One factor did change. Every day, in some way, I think about cancer. I wonder whether it will come back, whether it is already back, growing inside. Often these thoughts aren’t immediately accessible; rather, they lurk a few layers down and, like a Jack-in-the-Box, pop up unexpectedly. It’s usually in response to a reference to things far in the future—”We’ll see how you feel about that in 10 years”—and my instinctive, unrehearsed response is to wonder whether cancer will let me live another 10 years. Cancer is with me, every day, in this kind of way.

But lately it’s been with me in more urgent ways. My uncle’s dearest friend died of lung cancer this summer. A friend was recently diagnosed with stage IV ovarian cancer. And a young woman I met last year recently died from breast cancer. She was 40. These events have jolted me in unfamiliar ways. It is as if my body and theirs are connected, and our fates tied. I am scared of dying, a feeling I haven’t had in a long time.

It reminds me of an essay ”Of Dragons and Garden Peas: A Cancer Patient Talks to Doctors,” by Alice Trillin, writer, teacher, and the late wife of essayist Calvin Trillin. Alice wrote the essay in 1981 and it is a moving, lovely piece that captures what I have found to be cancer’s lingering effect in my life. In it, she writes, “We are all afraid of dying. … Our fear of death makes it essential to maintain a distance between ourselves and anyone who is threatened by death. Denying our connection to the precariousness of others’ lives is a way of pretending that we are immortal. We need this deception—it is one of the ways we stay sane— but we also need to be prepared for the times when it doesn’t work. . . . for me . . . it is particularly important to face the fact of death squarely, to talk about it with one another…[c]ancer connects us to one another because having cancer is an embodiment of the existential paradox that we all experience: we feel that we are immortal, yet we know that we will die.”

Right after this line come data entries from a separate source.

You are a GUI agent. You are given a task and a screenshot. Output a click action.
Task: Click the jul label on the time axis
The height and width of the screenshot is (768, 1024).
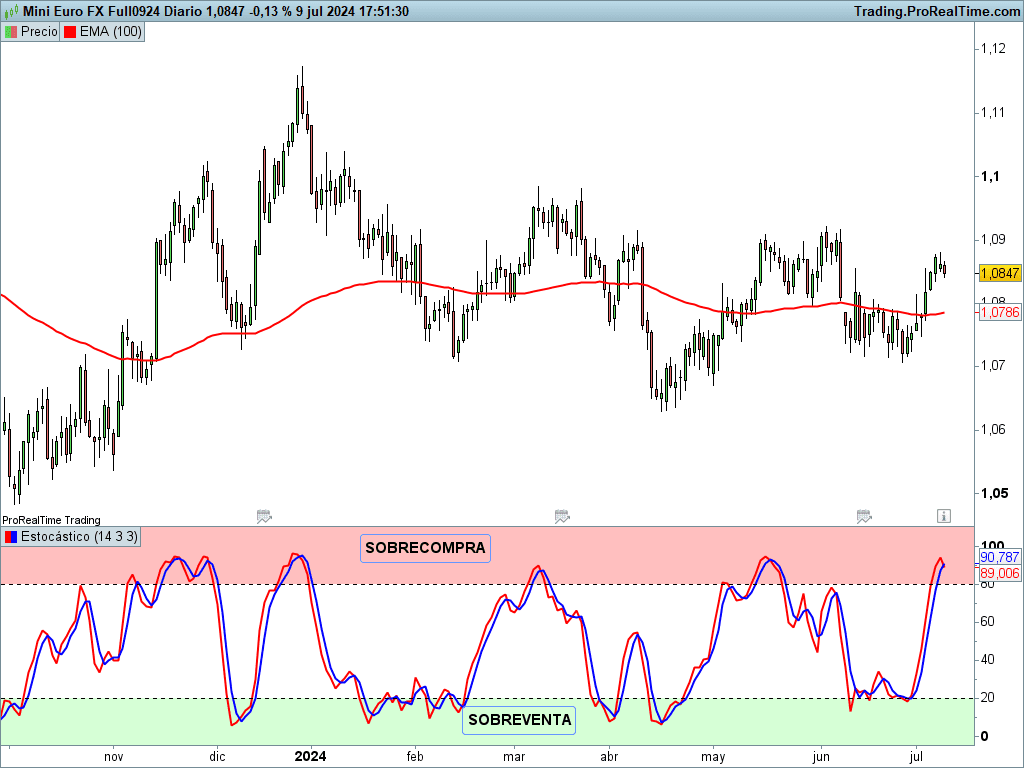pos(916,756)
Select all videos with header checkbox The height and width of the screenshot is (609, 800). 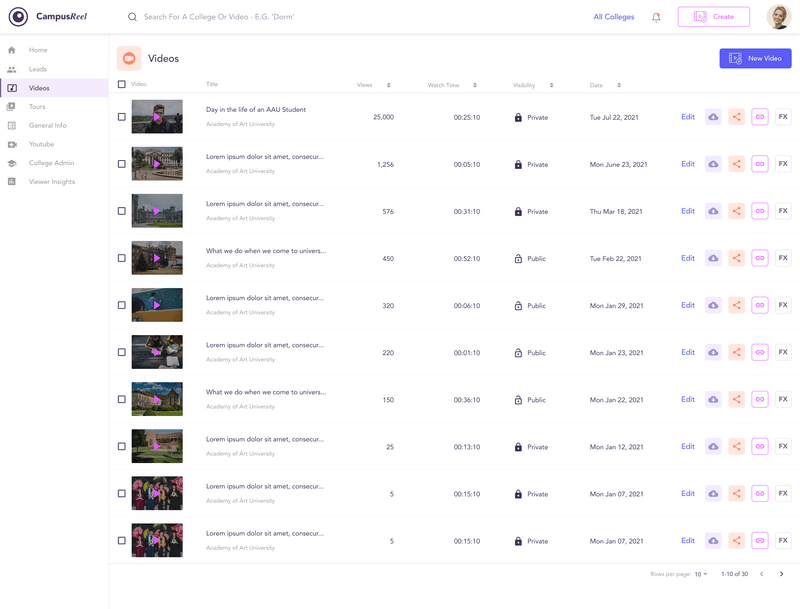(x=122, y=85)
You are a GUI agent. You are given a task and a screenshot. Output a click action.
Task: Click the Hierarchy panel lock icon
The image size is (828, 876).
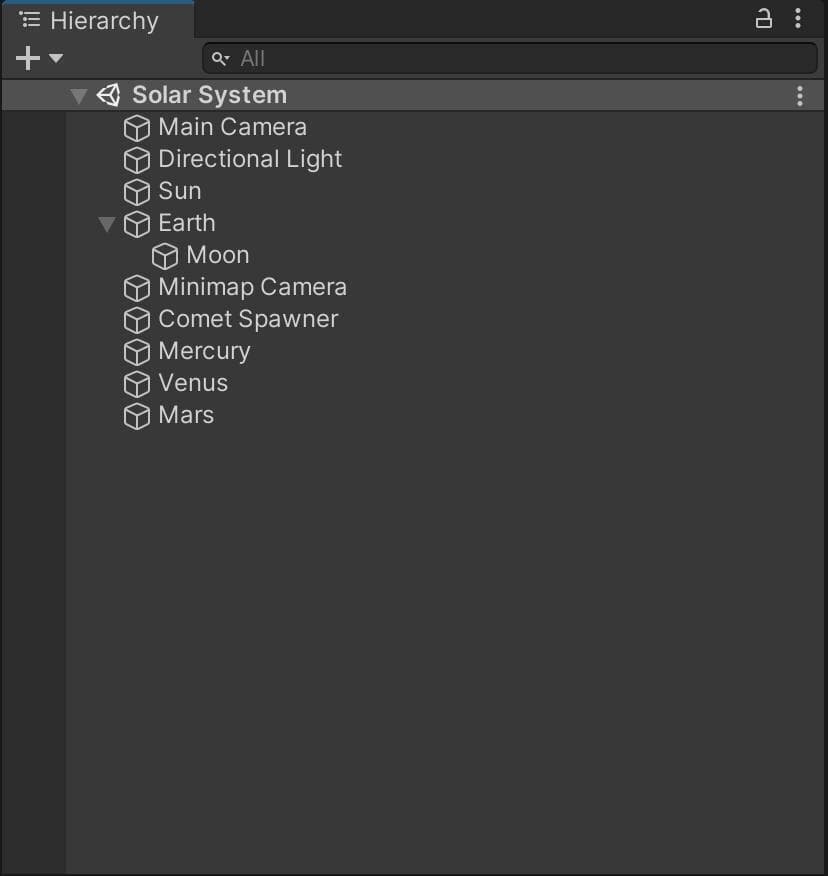coord(764,18)
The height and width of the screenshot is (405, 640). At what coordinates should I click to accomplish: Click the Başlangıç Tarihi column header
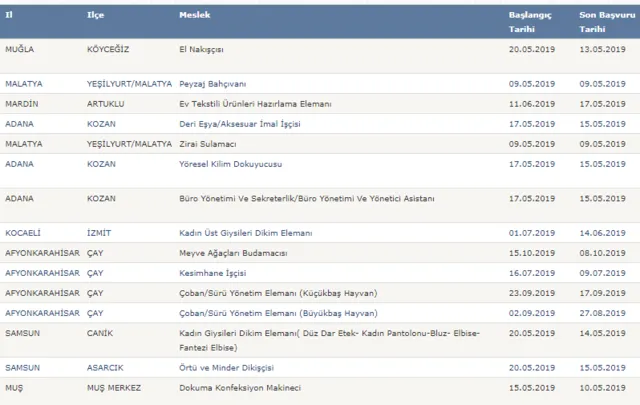coord(532,23)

In the article she discusses the talismans we turn to to gain control over the things that frighten us, in this case death. She describes several including the way the doctor and patient are both talismans for one another. With our doctors we stage a drama “in which we pretend that doctors have the power to keep us well.” But we are also a talisman to our doctors who “defy death by keeping people alive. To a patient, it becomes immediately clear that the best way to please a doctor is to be healthy. If you can’t manage that, the next best thing is to be well-behaved.” We also aim to will ourselves well and to keep us alive. Trillin’s hope is that we recognize these for what they are and see their limitations.

So what of the garden peas and dragons? Well, the garden peas stand in for those details of our daily lives, such are gardening and planting peas, that also become a talisman. These moments of living our lives, while incredibly important, do not have magical powers to keep us alive. But they are the things we do to tie ourselves back to life in our own way and, somehow, I imagine that simply by doing them I am reaffirming my belief that I just might outlive this. As she said, it’s what we cling to when we have nothing else to reassure us.

In a later article for the New Yorker, Alice wrote of the dragon that sleeps inside everyone who has had cancer, the dragon that we do not want to awaken. She writes, “We will never kill the dragon. But each morning we confront him. Then we give our children breakfast, perhaps put a bit more mulch on the peas, and hope that we can convince the dragon to stay away for a while longer.

I am thinking about the dragon. And this year, for the first time, I planted peas.